I thank the Sea Semester folks for the blog.  It really makes me super happy to see smiling faces and hear about the daily discoveries.

I leave you all with a quote from Grace Hopper, “A ship in port is safe, but that’s not what ships are built for.” 

Mum (Mary Ellen)


#4. Posted by John Sullivan on April 05, 2019

Believe it or not - but we’re all glad to hear all is well aboard SSV Robert C. Seamans!  Nice that vessel tracking is back on-line and we can see your progress.  Hope the weather holds out so you can make a landing on the Chatham Islands.  See you later C-watchers. 
Good luck with the fishing >))))*>


#5. Posted by nancy leadley on April 05, 2019

To Lee: So thrilled to read the log. Glad the sea legs are coming along. Arnica is probably your forever friend. Hope the tithing to Neptune is over and done.
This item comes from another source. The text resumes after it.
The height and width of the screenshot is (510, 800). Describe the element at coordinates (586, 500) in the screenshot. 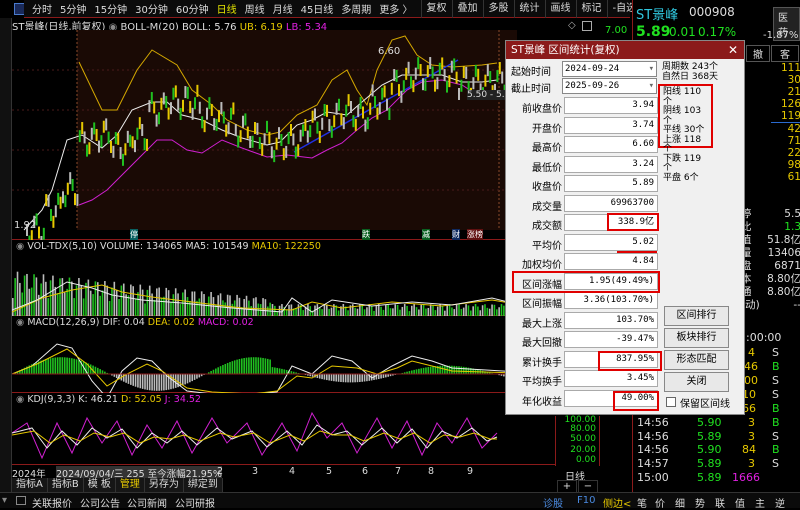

Many GIANT hugs to Lee (free hug Friday - it’s still Friday in the States) Also a big thank you for gifting us with the helm picture - and with the color blue!  Wishing you favorable seas and continued reflective curiosities on your epic journey.  Miss and love you boatloads:)
XOX XOX,  Mom, Mitch, Ollie
PS I did not put any Easter eggs in your duffel, really.


#6. Posted by Peter Allen on April 06, 2019

Ooh - 8.4 knots!  That’s the fastest I’ve seen so far!